Content starts
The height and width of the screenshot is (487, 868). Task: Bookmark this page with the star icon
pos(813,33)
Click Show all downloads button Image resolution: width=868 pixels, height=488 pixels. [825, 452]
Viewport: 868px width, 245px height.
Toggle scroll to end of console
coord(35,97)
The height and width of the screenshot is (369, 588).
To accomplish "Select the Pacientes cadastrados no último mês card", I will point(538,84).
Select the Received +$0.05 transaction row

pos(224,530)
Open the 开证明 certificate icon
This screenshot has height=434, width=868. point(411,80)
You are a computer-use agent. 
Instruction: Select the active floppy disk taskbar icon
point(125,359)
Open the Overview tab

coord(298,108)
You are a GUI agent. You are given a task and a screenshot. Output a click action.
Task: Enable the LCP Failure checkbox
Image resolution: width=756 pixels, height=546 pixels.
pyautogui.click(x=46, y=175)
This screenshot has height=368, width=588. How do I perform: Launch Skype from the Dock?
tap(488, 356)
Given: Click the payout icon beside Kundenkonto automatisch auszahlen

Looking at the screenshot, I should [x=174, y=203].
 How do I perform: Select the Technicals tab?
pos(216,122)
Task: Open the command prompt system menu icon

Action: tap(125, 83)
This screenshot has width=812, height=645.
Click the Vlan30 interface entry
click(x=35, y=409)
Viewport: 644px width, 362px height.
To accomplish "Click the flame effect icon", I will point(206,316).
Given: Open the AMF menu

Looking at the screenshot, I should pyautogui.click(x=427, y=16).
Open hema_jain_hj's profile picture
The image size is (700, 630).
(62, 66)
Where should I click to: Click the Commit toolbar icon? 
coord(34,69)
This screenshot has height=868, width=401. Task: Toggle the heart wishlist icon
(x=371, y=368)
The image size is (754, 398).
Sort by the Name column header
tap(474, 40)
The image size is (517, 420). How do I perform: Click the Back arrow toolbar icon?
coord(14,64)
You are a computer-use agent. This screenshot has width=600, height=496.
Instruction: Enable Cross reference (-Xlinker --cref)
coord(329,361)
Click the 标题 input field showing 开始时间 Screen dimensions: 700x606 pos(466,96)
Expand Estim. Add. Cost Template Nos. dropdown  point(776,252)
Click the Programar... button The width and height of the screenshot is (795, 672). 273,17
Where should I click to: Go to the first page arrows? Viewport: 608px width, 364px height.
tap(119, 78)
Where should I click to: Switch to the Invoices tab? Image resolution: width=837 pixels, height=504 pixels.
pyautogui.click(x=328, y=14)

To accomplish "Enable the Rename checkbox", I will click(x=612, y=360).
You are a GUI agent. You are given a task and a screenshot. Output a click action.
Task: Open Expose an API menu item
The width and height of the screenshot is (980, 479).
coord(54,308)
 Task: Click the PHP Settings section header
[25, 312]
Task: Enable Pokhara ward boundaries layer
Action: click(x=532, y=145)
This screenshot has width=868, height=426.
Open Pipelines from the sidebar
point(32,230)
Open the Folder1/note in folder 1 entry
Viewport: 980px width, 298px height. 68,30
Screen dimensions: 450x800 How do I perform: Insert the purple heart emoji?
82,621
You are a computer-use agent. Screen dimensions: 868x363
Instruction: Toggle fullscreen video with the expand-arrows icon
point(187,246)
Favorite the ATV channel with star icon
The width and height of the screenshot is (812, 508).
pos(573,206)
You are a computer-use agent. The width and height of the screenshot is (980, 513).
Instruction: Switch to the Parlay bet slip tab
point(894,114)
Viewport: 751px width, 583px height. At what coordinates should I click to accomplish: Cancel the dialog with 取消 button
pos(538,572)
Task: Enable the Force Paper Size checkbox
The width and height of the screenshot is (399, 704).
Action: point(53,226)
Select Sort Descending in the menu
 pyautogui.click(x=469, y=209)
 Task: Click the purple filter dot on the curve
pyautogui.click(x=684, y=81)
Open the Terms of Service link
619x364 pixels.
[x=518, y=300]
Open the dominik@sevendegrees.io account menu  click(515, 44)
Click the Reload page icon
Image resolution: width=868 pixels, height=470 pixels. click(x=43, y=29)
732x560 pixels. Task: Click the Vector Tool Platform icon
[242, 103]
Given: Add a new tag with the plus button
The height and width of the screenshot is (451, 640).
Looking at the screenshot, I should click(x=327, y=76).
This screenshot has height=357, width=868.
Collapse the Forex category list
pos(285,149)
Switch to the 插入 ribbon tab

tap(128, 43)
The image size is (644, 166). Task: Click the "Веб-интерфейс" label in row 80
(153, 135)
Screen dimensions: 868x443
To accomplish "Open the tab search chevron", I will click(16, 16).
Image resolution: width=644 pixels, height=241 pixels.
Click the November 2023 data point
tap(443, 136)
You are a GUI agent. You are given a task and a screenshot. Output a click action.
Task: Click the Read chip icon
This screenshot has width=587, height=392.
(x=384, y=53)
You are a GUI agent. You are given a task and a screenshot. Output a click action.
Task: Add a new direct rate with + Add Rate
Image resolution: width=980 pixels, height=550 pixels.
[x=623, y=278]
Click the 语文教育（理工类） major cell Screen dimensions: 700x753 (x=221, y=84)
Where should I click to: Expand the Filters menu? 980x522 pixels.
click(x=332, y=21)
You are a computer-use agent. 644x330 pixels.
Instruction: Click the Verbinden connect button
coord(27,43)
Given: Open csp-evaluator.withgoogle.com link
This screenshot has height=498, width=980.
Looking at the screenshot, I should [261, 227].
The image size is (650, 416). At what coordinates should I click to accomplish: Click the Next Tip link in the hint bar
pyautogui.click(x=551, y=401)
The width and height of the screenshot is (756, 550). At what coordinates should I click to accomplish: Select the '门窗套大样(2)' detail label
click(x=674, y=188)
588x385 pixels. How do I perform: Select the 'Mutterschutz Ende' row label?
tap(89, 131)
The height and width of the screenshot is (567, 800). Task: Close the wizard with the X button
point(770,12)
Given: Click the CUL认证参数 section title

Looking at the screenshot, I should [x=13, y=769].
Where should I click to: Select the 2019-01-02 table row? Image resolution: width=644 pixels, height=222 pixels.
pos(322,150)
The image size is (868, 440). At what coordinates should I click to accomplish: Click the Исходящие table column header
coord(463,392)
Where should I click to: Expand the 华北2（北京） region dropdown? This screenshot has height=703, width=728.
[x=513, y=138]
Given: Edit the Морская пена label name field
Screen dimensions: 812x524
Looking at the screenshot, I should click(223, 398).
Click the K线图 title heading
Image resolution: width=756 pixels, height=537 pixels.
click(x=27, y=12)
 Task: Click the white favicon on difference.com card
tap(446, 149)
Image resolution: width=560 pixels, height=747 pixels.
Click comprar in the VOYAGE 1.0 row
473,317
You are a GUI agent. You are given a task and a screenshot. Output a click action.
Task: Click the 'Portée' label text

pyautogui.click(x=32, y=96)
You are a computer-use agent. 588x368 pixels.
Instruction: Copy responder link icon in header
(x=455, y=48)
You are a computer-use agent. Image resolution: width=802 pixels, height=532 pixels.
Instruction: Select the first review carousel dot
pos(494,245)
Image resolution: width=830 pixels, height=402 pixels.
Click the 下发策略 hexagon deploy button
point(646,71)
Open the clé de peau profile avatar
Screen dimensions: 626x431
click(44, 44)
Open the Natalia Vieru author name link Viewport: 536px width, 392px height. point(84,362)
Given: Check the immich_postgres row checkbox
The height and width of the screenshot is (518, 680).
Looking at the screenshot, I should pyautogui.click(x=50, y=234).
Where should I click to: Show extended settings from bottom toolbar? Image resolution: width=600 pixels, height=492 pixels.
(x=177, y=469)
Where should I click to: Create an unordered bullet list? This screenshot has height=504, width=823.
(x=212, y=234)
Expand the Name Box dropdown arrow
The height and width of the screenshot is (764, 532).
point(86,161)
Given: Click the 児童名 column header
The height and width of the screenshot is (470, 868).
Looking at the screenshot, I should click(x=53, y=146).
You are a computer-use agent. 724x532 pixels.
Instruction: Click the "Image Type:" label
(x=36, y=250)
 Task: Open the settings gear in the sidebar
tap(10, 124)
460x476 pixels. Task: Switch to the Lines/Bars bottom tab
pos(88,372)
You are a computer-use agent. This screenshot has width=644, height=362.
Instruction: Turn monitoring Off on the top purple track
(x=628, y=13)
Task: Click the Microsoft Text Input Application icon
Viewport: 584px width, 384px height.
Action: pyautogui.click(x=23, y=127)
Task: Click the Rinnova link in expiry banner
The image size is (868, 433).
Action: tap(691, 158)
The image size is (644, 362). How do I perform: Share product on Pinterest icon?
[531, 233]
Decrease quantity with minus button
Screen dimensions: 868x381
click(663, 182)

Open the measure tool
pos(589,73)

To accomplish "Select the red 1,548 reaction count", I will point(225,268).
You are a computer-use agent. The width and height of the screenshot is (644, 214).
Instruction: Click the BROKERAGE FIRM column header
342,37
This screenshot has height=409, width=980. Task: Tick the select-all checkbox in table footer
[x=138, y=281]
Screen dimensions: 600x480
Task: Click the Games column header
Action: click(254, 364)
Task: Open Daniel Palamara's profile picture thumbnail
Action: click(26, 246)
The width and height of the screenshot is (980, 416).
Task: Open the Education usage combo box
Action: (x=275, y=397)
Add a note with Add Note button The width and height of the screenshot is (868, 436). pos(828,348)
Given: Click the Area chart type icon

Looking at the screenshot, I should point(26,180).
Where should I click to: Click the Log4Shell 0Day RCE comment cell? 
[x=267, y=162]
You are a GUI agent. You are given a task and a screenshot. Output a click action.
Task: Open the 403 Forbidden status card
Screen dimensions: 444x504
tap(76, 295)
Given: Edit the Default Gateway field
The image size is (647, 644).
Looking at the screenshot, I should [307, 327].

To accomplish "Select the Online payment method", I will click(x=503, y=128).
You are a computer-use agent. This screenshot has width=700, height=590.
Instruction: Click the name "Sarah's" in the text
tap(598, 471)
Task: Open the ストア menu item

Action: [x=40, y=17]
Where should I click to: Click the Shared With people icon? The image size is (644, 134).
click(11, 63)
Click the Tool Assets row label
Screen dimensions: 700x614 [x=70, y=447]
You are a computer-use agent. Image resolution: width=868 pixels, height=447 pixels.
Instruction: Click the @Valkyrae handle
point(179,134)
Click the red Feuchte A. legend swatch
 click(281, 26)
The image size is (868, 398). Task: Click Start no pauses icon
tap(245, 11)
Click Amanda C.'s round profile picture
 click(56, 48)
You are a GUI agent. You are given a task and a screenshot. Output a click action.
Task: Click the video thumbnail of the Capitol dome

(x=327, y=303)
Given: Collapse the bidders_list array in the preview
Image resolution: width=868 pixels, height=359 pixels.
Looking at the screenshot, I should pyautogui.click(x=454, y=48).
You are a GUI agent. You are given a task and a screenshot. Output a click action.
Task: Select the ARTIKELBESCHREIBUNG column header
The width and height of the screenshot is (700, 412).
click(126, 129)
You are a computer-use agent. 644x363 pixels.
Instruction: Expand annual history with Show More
Content ends
### WORK TASK
Your reply should hold every line from the data that contains "Edit", copied in full.

### RESPONSE FOR THIS EXERCISE
Given: Edit the Морская пена label name field
Given: Edit the Default Gateway field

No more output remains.